Devan Khanna, a Shimla lawyer who has long demanded a law that allows hemp cultivation, says, “There is great opportunity that local farmers can seize for their benefit. Industrial Hemp (Cannabis sativa L.), is a non-drug cannabis with THC content generally below 0.3 per cent. Thus a potential source of income has remained untapped. Hemp seeds and hemp seed oil has huge demand for its medicinal properties. Farmers have a right to its benefits.”
Khanna says he has already worked on a draft law, which has since been submitted to the government to help it frame the policy.
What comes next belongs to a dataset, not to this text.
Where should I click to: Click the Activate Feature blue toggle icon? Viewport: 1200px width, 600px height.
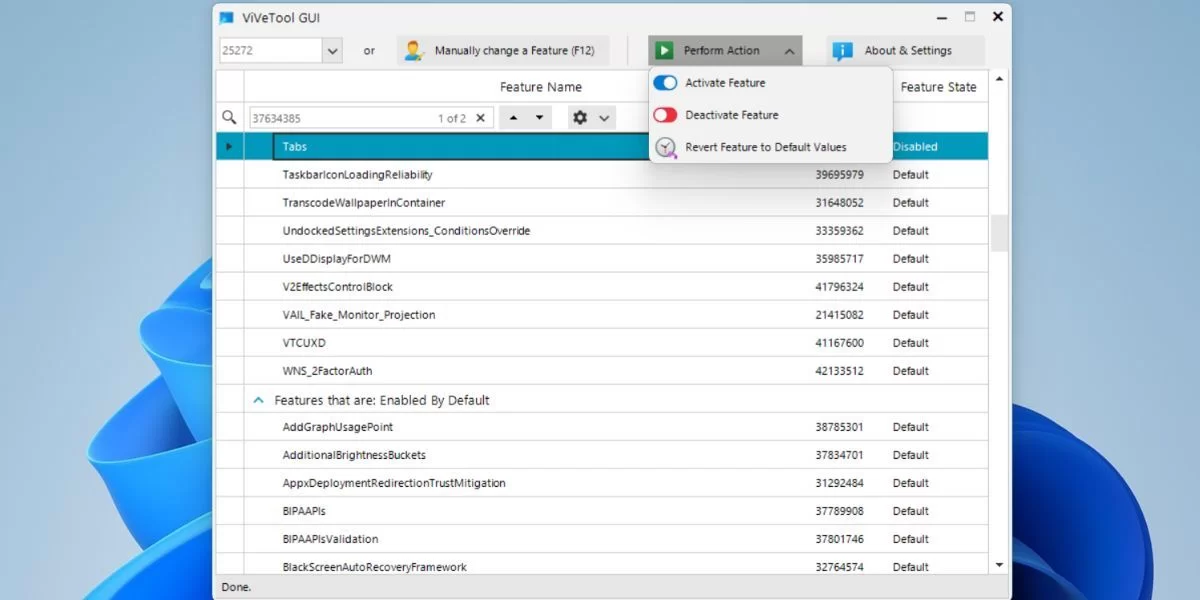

A single village that can grow hemp and has a tie-up with industry, says Khanna, can earn as much as Rs 2 to 3 crore per annum.
But, beside prospects of path-breaking change lies ingrained, age-old culture that enmeshes man with nature. It’s patently visible at Gadagushaini—a small hamlet around 80 km from Kullu. Here, talk about hemp doesn’t evoke images of a psychotropic haze. In this ‘little Himachal’, it has been in use since the dawn of civilisation as food, medicine, in ceremonies, rituals, customs, and household usage. The womenfolk use shail to make ropes, shoes, bags and mats. Every part of the plant is used—the root, stem, leaves, fruit, seeds. In fact, narcotic use of cannabis/bhang is treated with contempt in these parts of Kullu and Mandi districts. Surreptitious supply to domestic/foreign tourists is unthinkable.
TheWoolKnitters, a Kullu-based initiative promoted by social activist-cum-entrepreneur Shivani Thakur and NIFT graduate Akshita Sharma, has trained and thus empowered local women in the use hemp fibre for the manufacture of innovative products using new designs. These products, ranging from pullas (hemp slippers), hemp socks, woven hemp fabric, and knitwear—all involving exquisite embroidery and craftwork, now has a huge demand in the international markets. Indian fashion houses are also huge buyers.
“We have started making knitwear with an aim to uplift women economically and professionally. The aim is to make many of them economically independent. These women are dedicated to create products that are timeless, kind to the environment and our own community,” says Shivani.
Besides tending to basic needs of cooking and cleaning for the family, these women villagers spend their days feeding cattle, labouring in farms and collecting wood for the chilling winter months, when their world is wrapped under sheets of snow. Traditional craft using hemp fibre, of course, persists. Sitting in groups under a warm sun, women can still be found weaving fabric, using a needle and hand-twisted hemp fibre, as their forebears have done for centuries.
“Our product aims to preserve their craft and their sense of community. The products are eco-friendly, durable, odourless and biodegradable. Hemp slippers have been used over the years for its acupressure/reflexology qualities due to the texture and its anti-bacterial property that prevents odour,” Shivani explains.
Taking its cue from such ventures, a few young Himachali entrepreneurs are planning hemp-based start-ups in places like Kangra, Mandi and Kullu. Industrial and pharma groups are also ready with plans the moment the state government gives a green signal.
Any residual cause for worry is allayed by Satya Prakrash Thakur, chairman of the cooperative Bhuttico, a reputed weavers society: “I don’t favour any laxity to the illegal narcotics trade in the garb of cannabis/hemp cultivation. I certainly favour allowing non-narcotic varieties, which will hugely benefit local farmers.” The nascent industry would certainly need watchful guardians like Thakur, a former Himachal horticulture minister hailing from Kullu, which is likely to become a hub of the hemp trade.